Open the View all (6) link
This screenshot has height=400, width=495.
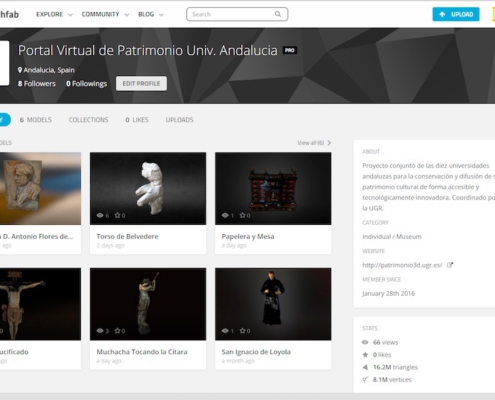pos(314,143)
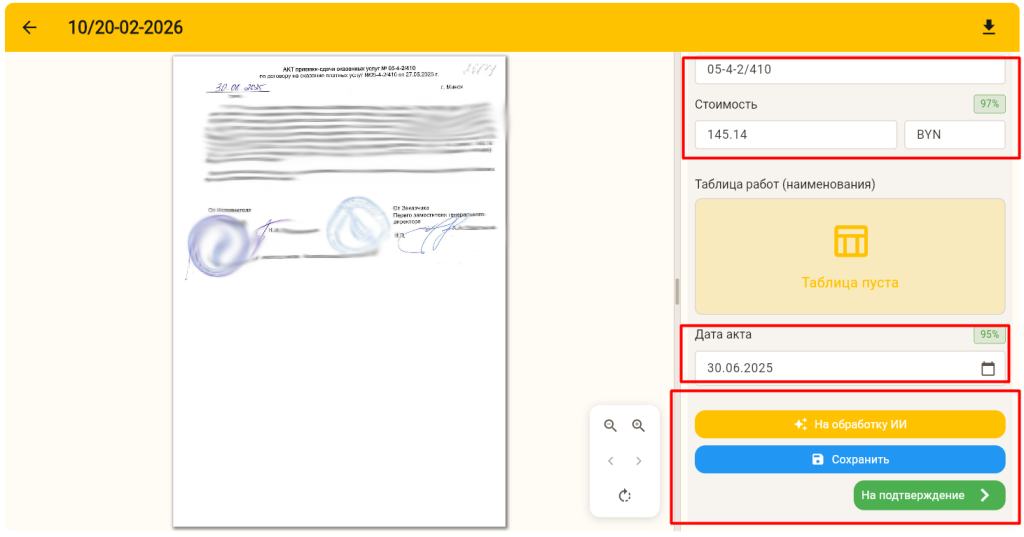The image size is (1024, 537).
Task: Click the scanned act document preview
Action: [339, 290]
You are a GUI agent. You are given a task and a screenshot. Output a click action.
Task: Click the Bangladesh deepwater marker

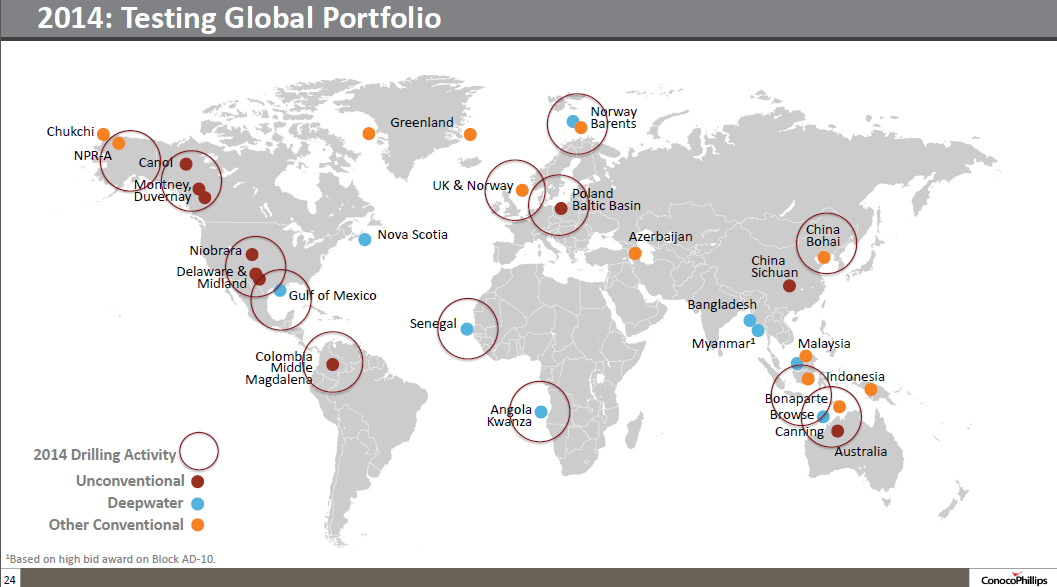tap(748, 318)
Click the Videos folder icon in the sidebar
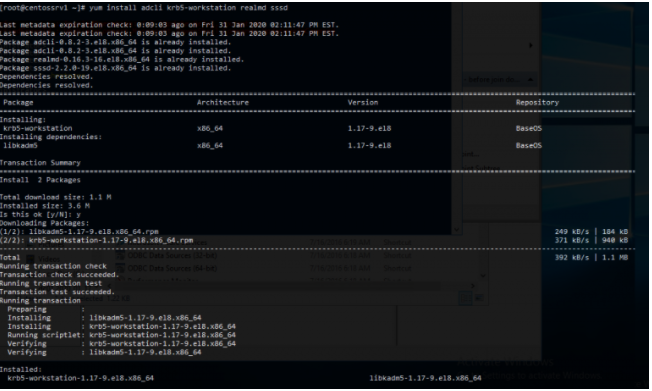Image resolution: width=652 pixels, height=391 pixels. [x=30, y=259]
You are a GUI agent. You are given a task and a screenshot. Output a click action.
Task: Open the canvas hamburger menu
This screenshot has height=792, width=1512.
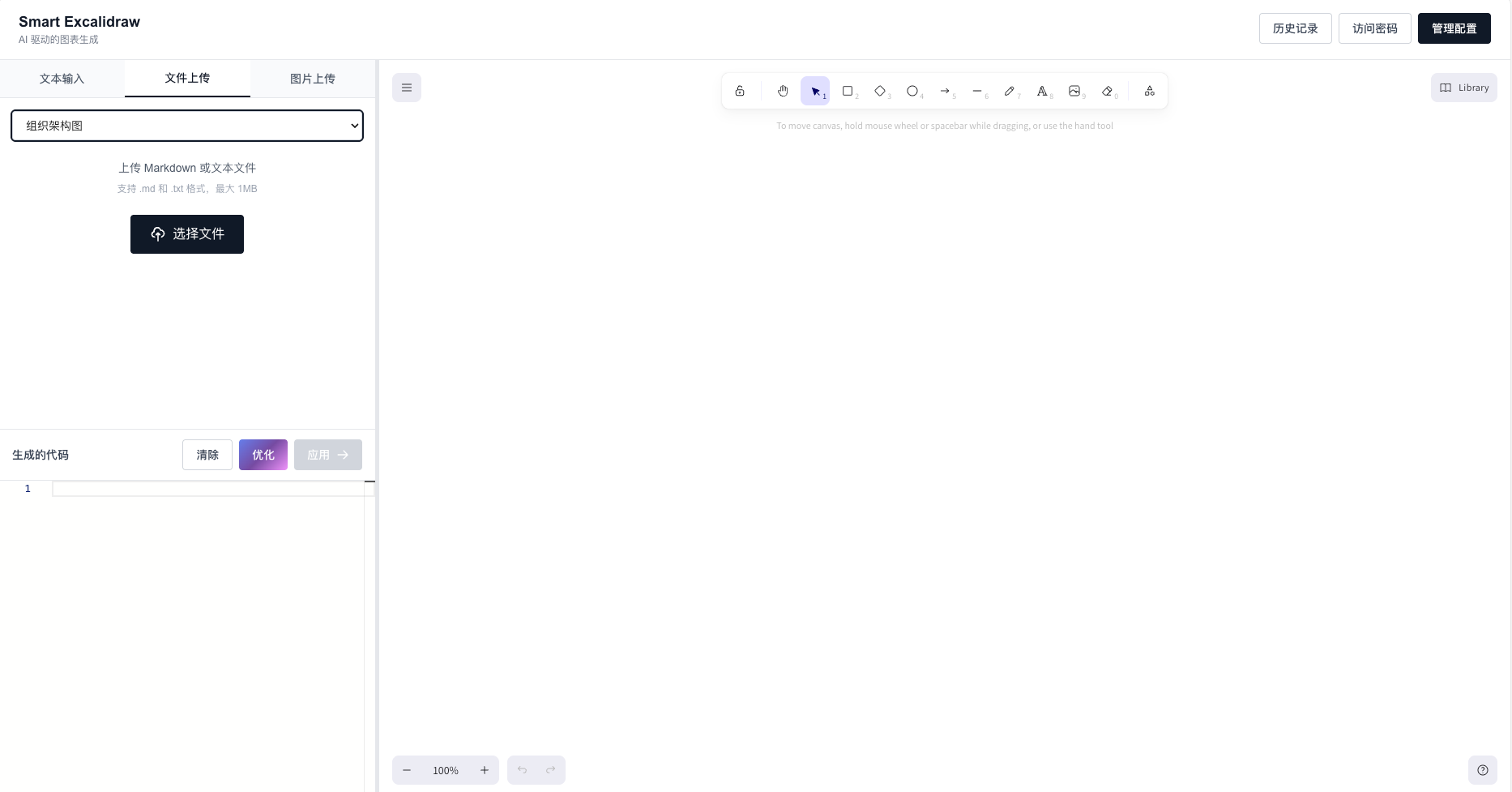407,88
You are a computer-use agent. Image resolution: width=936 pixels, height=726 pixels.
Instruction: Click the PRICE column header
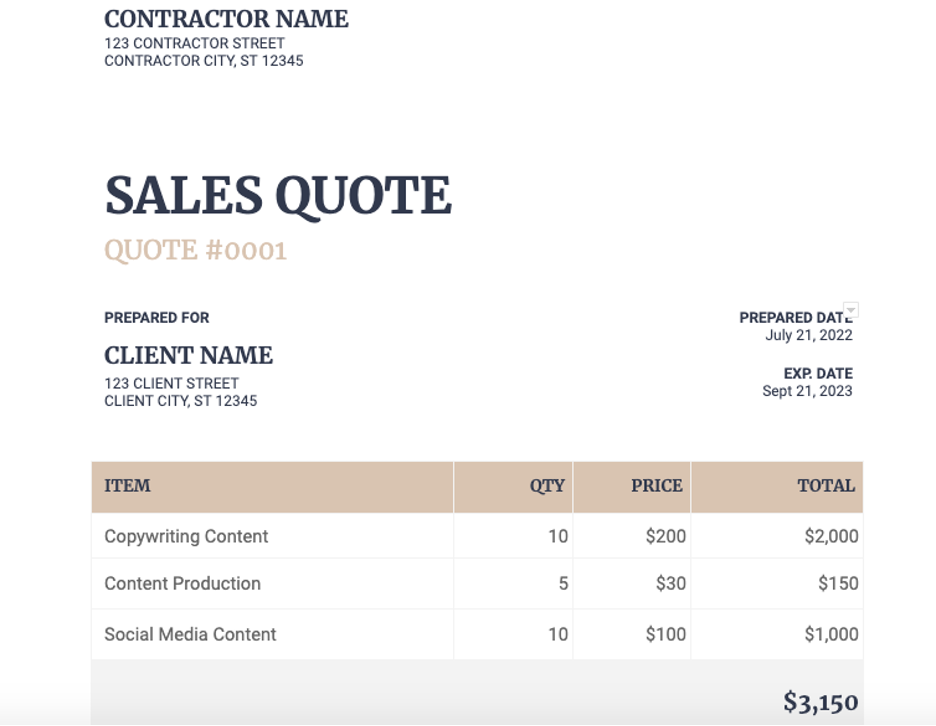[x=657, y=486]
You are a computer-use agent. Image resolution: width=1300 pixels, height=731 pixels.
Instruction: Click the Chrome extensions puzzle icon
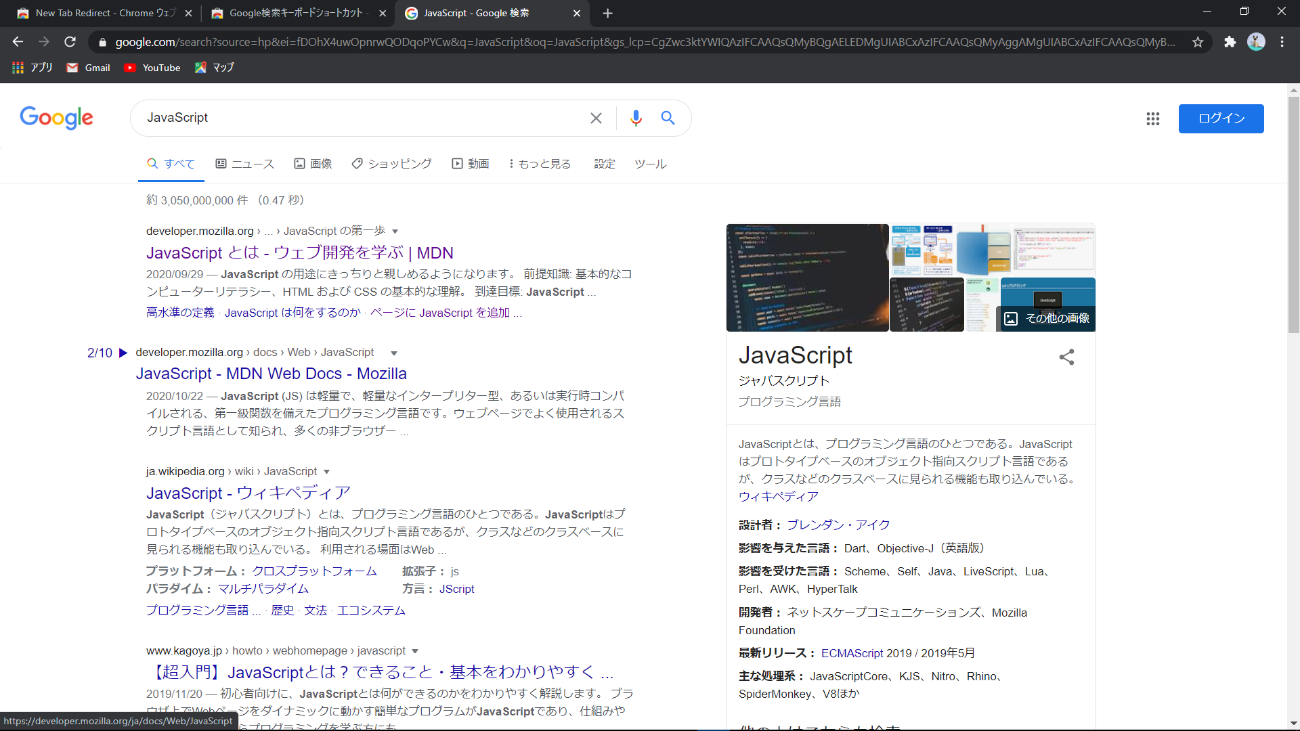pyautogui.click(x=1229, y=43)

■ ■ ■ ■ ■

[YOUR INSTRUCTIONS] Would you copy the lines from the one holding "Task: Open the canvas hamburger menu" down to the last line of the material, both included, exactly and with nothing added, skipping the pictures?

[WRITTEN RESPONSE]
Task: Open the canvas hamburger menu
This screenshot has height=792, width=1512.
407,88
You are a computer-use agent. Image resolution: width=936 pixels, height=726 pixels.
Instruction: Click the PRICE column header
[x=657, y=486]
You are a computer-use agent. Image resolution: width=1300 pixels, height=731 pixels.
Instruction: Click the Chrome extensions puzzle icon
pyautogui.click(x=1229, y=43)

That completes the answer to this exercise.